Maybe I don't know what a double gable is..... but would love to see what they are doing..... how do you build a gable structure into existing roof with a horizontal?????

Probably something simple, I just can't think of


----------



## GBrackins (Apr 26, 2012)

two gables that come together with a flat valley. think of two AA


----------



## MTN REMODEL LLC (Sep 11, 2010)

Thanks Gare..... I understand what you showed me..... still having a problem conceptualizing it.... should be fun seeing it....maybe Jcrack will give us a pic.

Best


----------



## kwikfishron (Mar 11, 2010)

It seems to me that a double gable (AA) by nature would be it's own cricket assuming there's a valley between them.


----------



## MTN REMODEL LLC (Sep 11, 2010)

kwikfishron said:


> It seems to me that a double gable (AA) by nature would be it's own cricket assuming there's a valley between them.


Maybe that's why I'm having trouble conceptualizing it..... I wonder what it is tying into to create a 12' horizontal..???

Best


----------



## GBrackins (Apr 26, 2012)

take two pieces of paper and fold each of them into a gable roof. then slide them together (where ridges are parallel) so that the overhang of each gable roof is touching, should look like AA. then you'll notice there is a flat valley between the two gables. without a cricket/saddle or other term for a sloped roof section water will pond (especially snow, just think of the mountains).


----------



## joecaption (Nov 30, 2011)

Sounds like a dead valley.
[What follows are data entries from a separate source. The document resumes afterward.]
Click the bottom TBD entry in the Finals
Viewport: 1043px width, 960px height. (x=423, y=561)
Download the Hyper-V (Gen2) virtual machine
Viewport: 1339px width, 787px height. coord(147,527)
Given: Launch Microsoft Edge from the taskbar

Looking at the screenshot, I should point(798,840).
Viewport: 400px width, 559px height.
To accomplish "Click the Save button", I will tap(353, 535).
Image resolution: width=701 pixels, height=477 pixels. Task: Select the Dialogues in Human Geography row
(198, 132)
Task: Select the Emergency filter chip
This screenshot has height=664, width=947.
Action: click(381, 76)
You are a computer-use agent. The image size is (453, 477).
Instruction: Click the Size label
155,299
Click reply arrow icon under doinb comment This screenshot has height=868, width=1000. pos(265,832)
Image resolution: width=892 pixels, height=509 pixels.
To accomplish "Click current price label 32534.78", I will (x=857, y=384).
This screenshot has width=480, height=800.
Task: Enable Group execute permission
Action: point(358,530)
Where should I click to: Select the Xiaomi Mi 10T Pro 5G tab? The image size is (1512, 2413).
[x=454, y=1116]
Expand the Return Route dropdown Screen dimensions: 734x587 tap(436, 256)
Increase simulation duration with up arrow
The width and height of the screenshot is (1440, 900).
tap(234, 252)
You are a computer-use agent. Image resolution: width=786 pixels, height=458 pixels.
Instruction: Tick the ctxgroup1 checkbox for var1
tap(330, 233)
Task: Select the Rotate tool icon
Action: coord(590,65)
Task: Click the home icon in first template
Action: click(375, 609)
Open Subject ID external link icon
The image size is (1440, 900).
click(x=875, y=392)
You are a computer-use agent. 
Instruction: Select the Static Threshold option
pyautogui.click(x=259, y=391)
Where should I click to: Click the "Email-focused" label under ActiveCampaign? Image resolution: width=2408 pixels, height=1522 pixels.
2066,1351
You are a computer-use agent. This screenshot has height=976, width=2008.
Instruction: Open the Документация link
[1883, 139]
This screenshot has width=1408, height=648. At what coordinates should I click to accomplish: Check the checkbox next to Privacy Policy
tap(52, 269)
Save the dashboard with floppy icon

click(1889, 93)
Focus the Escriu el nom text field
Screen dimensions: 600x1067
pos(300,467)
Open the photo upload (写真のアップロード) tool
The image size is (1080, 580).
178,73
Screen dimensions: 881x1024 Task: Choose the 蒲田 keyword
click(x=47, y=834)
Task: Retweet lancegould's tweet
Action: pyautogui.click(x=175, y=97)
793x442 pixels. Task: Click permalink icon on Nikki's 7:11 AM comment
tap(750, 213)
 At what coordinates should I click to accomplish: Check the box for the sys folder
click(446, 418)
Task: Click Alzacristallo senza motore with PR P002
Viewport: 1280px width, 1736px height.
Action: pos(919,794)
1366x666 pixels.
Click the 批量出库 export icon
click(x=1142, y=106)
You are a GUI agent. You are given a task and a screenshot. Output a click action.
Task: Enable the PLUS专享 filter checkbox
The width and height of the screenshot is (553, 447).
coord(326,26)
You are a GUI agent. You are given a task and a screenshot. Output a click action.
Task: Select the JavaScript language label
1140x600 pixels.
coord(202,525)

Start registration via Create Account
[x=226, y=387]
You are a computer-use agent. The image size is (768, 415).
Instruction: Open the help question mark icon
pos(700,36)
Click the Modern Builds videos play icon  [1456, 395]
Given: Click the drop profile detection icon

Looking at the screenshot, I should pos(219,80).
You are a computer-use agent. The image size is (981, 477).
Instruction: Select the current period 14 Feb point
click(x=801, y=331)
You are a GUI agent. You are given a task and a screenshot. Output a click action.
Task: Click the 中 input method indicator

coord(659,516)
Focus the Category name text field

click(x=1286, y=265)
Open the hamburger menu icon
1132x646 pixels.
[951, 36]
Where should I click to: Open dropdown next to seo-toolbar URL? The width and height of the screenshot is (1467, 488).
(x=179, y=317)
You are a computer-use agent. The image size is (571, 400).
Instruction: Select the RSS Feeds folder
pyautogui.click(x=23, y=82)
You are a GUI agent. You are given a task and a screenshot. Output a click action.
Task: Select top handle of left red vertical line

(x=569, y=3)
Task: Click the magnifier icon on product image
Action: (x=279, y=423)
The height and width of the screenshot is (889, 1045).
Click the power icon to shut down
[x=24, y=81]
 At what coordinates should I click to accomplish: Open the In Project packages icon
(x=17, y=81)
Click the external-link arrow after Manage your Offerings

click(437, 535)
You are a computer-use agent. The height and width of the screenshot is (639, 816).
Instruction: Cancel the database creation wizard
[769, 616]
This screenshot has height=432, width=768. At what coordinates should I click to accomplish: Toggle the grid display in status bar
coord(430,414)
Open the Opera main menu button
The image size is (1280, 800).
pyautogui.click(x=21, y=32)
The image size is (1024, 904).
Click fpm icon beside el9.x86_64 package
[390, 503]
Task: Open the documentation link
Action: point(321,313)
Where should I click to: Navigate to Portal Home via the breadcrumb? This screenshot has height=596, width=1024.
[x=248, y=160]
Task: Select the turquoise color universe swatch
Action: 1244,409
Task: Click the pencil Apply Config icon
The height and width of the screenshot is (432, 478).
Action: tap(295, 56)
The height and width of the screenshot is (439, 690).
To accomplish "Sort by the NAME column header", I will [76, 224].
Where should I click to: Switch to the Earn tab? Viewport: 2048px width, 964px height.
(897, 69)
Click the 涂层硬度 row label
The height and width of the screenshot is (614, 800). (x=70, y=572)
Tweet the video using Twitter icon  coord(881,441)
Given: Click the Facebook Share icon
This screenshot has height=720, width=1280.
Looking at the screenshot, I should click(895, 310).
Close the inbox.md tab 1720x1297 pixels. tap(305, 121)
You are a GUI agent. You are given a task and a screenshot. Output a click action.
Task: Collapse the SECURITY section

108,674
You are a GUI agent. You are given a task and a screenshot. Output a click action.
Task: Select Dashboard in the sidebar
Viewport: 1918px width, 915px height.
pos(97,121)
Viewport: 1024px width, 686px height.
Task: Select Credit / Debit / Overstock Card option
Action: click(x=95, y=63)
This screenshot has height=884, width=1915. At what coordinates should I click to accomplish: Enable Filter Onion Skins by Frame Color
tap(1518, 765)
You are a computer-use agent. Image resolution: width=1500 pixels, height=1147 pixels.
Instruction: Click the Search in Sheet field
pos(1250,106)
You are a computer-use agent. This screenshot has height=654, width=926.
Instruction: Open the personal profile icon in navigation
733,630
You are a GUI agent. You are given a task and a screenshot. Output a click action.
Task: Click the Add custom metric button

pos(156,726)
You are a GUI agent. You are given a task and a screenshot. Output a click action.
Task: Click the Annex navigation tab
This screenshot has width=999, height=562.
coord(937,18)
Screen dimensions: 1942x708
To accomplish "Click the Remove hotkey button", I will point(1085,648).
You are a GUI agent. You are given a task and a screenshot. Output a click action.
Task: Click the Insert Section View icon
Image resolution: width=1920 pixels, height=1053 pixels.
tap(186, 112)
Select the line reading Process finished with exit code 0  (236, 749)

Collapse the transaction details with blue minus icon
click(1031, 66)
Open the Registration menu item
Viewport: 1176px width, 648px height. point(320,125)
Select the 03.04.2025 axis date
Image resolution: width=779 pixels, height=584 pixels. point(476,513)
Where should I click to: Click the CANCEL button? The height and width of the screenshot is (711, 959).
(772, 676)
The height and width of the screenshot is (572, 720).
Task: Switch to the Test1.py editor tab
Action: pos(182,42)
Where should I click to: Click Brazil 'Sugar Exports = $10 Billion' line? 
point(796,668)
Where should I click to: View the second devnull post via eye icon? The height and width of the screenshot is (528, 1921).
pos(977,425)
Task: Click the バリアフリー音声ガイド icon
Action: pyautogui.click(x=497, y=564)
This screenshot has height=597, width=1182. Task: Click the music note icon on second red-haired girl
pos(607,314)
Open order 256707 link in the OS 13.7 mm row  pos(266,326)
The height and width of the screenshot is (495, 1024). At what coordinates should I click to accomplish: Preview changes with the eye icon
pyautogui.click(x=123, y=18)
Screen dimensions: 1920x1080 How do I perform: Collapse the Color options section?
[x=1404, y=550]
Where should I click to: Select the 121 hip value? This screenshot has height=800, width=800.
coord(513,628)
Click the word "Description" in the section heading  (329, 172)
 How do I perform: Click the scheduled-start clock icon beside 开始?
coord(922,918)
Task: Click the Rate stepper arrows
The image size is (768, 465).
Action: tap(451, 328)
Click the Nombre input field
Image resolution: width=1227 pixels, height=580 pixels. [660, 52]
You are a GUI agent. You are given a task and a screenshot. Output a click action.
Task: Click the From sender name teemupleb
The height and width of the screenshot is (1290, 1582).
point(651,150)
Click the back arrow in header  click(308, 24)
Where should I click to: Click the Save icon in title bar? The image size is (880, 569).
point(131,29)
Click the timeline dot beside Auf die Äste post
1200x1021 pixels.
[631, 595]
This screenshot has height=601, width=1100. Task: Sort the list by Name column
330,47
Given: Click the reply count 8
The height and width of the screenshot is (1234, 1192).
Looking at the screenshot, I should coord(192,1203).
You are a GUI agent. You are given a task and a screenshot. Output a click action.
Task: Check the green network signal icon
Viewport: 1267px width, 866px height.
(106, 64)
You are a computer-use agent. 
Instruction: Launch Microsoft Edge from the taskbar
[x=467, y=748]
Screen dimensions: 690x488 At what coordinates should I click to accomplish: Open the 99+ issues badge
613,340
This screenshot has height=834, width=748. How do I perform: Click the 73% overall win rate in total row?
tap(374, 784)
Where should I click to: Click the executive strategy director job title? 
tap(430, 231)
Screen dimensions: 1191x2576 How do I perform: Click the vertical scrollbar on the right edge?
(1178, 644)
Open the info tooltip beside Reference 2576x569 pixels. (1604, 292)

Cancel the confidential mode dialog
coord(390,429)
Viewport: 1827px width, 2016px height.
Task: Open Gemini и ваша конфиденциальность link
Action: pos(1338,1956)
Here's some interesting pictures of some what the heck were you thinking valleys.

http://www.bing.com/images/search?q=dead+valley+roof&qpvt=dead+valley+roof&FORM=IGRE


----------



## MTN REMODEL LLC (Sep 11, 2010)

GBrackins said:


> take two pieces of paper and fold each of them into a gable roof. then slide them together (where ridges are parallel) so that the overhang of each gable roof is touching, should look like AA. then you'll notice there is a flat valley between the two gables. without a cricket/saddle or other term for a sloped roof section water will pond (especially snow, just think of the mountains).


Gare.... I guess I do understand it.... it's just so stupid... can't understand it. If it's freestanding, I guess you put in a saddle.... if it's creating a parapet wall, guess you overbuild a triangle shed..... sure sounds like a scewy roof line

..... still a picture sure would be fun to see.

Thanks

EDIT: Of course roof lines/structures seem to be their own specialized design issue. I'm envious of you guys that can just "see" how those multiple planes go together. I always have to study my truss designs...., I think it takes a special mind to be able to do some of those designs.... Matter of fact, my architect had to sub out to another architect, a roof design for an addition on my own home. Came out perfect, but I couldn't really see it untill I framed it.....


----------



## GBrackins (Apr 26, 2012)

here is a photo with double gables with a cricket/saddle

this was one of the photos in joe's link

take out the cricket/saddle you get a flat valley (or dead valley as joe said)


----------



## MTN REMODEL LLC (Sep 11, 2010)

GBrackins said:


> here is a photo with double gables with a cricket/saddle
> 
> this was one of the photos in joe's link
> 
> take out the cricket/saddle you get a flat valley (or dead valley as joe said)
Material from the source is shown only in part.